The problem → Output exactly the lines from the one containing "Impressum (69, 2531)" through the final line of the entries below, both included, and skip the pictures.

*** Opening Records ***

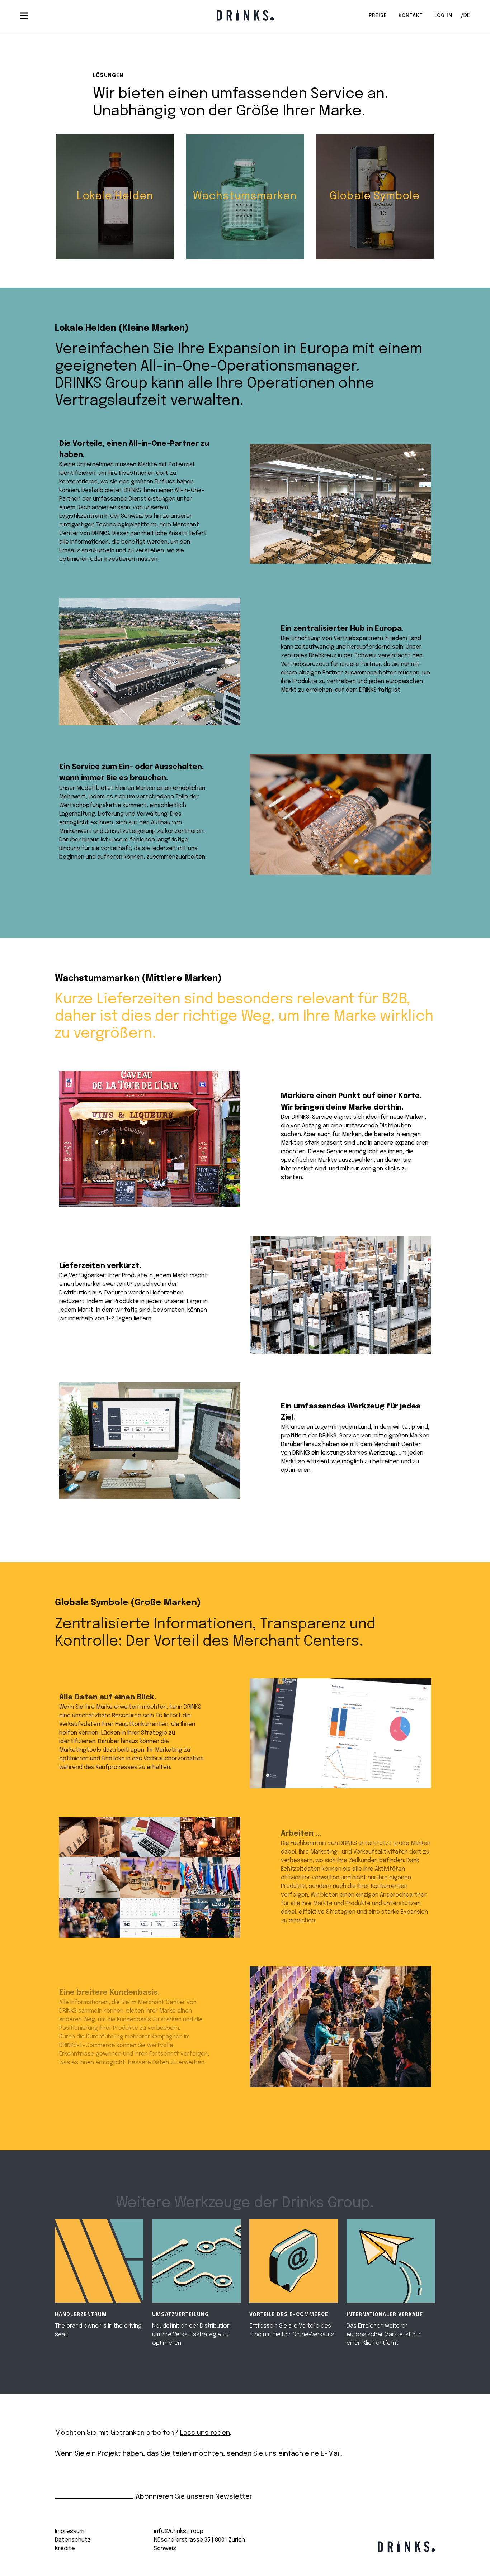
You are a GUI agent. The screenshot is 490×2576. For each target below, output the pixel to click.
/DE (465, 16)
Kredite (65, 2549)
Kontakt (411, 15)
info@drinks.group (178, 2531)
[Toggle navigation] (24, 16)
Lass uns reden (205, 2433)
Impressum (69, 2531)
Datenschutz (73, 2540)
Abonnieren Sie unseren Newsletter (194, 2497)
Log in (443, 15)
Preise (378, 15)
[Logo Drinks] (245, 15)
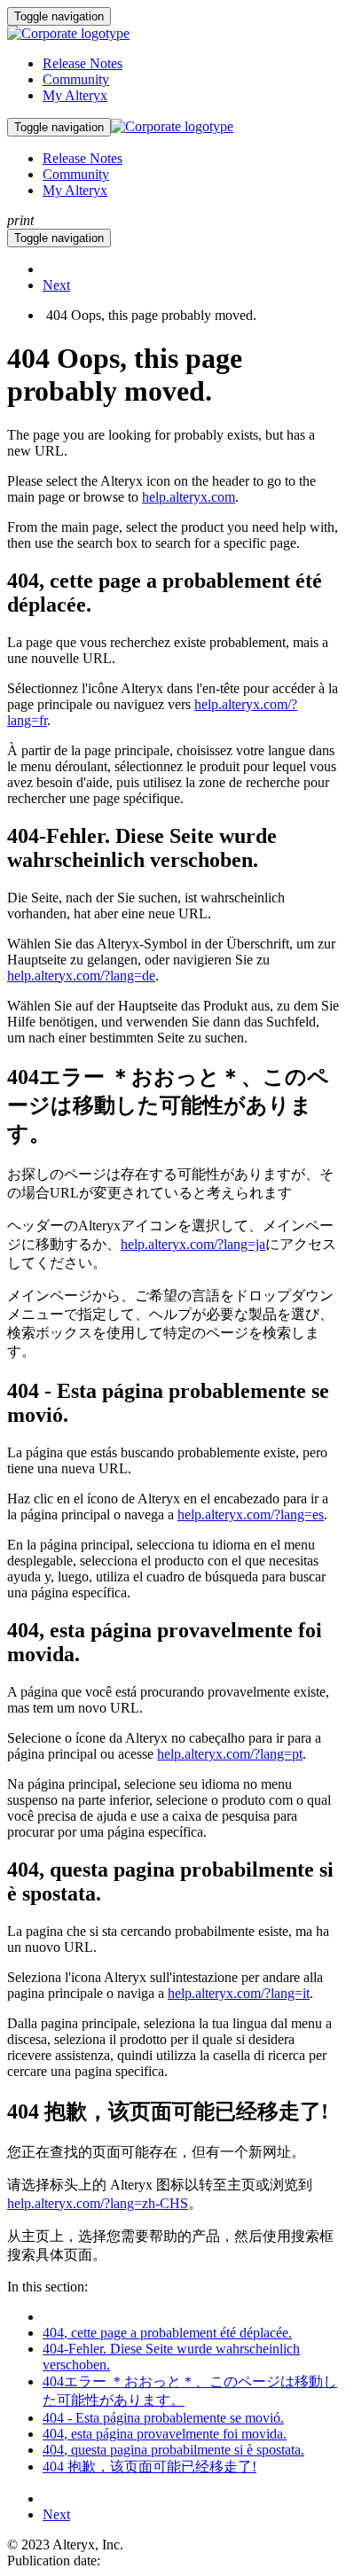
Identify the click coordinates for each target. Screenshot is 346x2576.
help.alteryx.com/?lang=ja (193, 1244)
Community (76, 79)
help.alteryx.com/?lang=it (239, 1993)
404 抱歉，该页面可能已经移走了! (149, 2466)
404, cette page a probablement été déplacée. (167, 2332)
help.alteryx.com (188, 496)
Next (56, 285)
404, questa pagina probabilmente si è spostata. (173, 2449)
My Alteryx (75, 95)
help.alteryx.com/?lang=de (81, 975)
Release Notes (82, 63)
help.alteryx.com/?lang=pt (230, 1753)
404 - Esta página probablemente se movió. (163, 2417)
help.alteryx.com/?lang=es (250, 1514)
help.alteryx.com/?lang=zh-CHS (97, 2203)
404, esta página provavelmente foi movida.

*** Closing Records ***

Response area →
Impressum (69, 2531)
Datenschutz (73, 2540)
Abonnieren Sie unseren Newsletter (194, 2497)
Log in (443, 15)
Preise (378, 15)
[Logo Drinks] (245, 15)
Identify the click coordinates for each target. Screenshot is 346x2576.
help.alteryx.com/?lang=ja (193, 1244)
Community (76, 79)
help.alteryx.com/?lang=it (239, 1993)
404 抱歉，该页面可能已经移走了! (149, 2466)
404, cette page a probablement été déplacée. (167, 2332)
help.alteryx.com (188, 496)
Next (56, 285)
404, questa pagina probabilmente si è spostata. (173, 2449)
My Alteryx (75, 95)
help.alteryx.com/?lang=de (81, 975)
Release Notes (82, 63)
help.alteryx.com/?lang=pt (230, 1753)
404 - Esta página probablemente se movió. (163, 2417)
help.alteryx.com/?lang=es (250, 1514)
help.alteryx.com/?lang=zh-CHS (97, 2203)
404, esta página provavelmente foi movida.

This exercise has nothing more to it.